Lots of different isotopes identified here (137Cs, 210Pb, 214Pb, 226Ra, 214Bi, 14C, 13C, 7Be) plus age 'markers' and the modeled age. The biogeochemistry by comparison only has bulk density and carbon fraction. No nutrients or texture. You can see fit-for-purpose here. 12/n

Next table is slightly less standard in soil databases and is a methods table.

Interesting that sieve size isn't even mentioned in the bulk density specs but drying temperature is.

I see a future project here constructing an ontology from this table at some point. I imagine this level of detail is missing from most of the observations but just having framing here is neat. 13/n

Study table... pretty standard bibliography. Hopefully there is guidance to cite *all* contributing studies for any data used in reanalysis. Academics need their carrots to contribute to these larger databases!

Next table is control vocabulary. Clearly I've been in this too long, it's a thing of beauty. The different coring methods documented here alone are glorious. I'm really curious how many observations have this level of documentation 14/n

Backing up to the species and habitat table, got to admit a certain satisfaction seeing macro-ecology getting a super simplified treatment (just three data columns). Most of the time soils are overly simplified.

Impact table similarly only has one data column. So much heavy lifting done by this one little data column.

Both tables here will likely need future development but are a good example of fit-for-purpose design. 15/n

Back to figures, workflow diagram: Might appear standard at first read but most databases in soils are manually compiled so introducing the idea of a 'hook script' is HUGE for this domain. 16/n

Figure 3 is the obligatory data dashboard screen shot which is, almost certainly, already out of date. My first 'real' research project was GUI dev for stats software, respect to UI/UX folks.

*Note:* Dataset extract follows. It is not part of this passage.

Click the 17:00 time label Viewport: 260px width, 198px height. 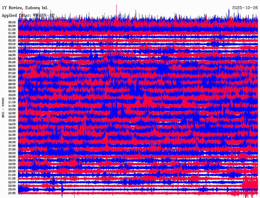click(12, 146)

Moving onto representative coverage... apparently carbon burial is only interesting to marsh folks, mangrove and seagrass coverage for this data type is horrid. 17/n

Figure 4 looks at data types and I'll be a monkey's aunt. Damned if bulk density isn't the most common measurement. Bulk density is the ratio of mass to volume of a soil sample and often inferred from organic carbon (and left out of data sets). There are almost twice as many bulk density data points compared to carbon fraction in this data base. This says something quite interesting about the marsh soil folks, not sure what yet but interesting. 18/n
More fit for purpose visuals from Figure 5 (might be a little redundant compared to some of the tables). Figure 6 hammers home the data spatial coverage issues (surprise <not> data coverage is focused on Global North). Tables 10 and Figure 7 breaks down soil organic carbon measures by habitat; no Gaussian distributions here! 19/n

Figures and tables done! Moving on to introduction...

If we manage coastal soils 'right' we could draw carbon down into the soils (maybe). But to make these decisions we need data. There are several prior data synthesis efforts going back 20 years to analyze existing data but none of these were developed to be a living database. But to do this we *need* researchers to publish their data. 20/n

#FAIRData requires data models that preserve as much detail as is practical balancing transparency with simplicity. Data provenance needs to move beyond documenting where the data comes from but to include academic attribution (ie citation counts) for the original data contributors to reward researchers who share their data.

While this study does have priorities, no study was rejected for methodological reasons. Instead 'utility' scores were assigned. 21/n

Data models were generally wider rather then long. (Detailed data descriptions in tables described above in thread.) Contributing data sets were assigned individual DOIs. 'Hook' scripts were used to reshape the source data to the data tables described here. Data sets then went through individualized QAQC. Secondary data classifications were then layered on to the aggregated dataset (habitat) were then inferred from original data. 22/n
@ktoddbrown ahem, big ISO8601 fanboi here for current data handling and days in the City swerving Y2K! B^>
@DamonHD I've seen too many date strings mangled by well intended software to fully support it as a robust data format however. Just use N different objects to interact with the lowly humans.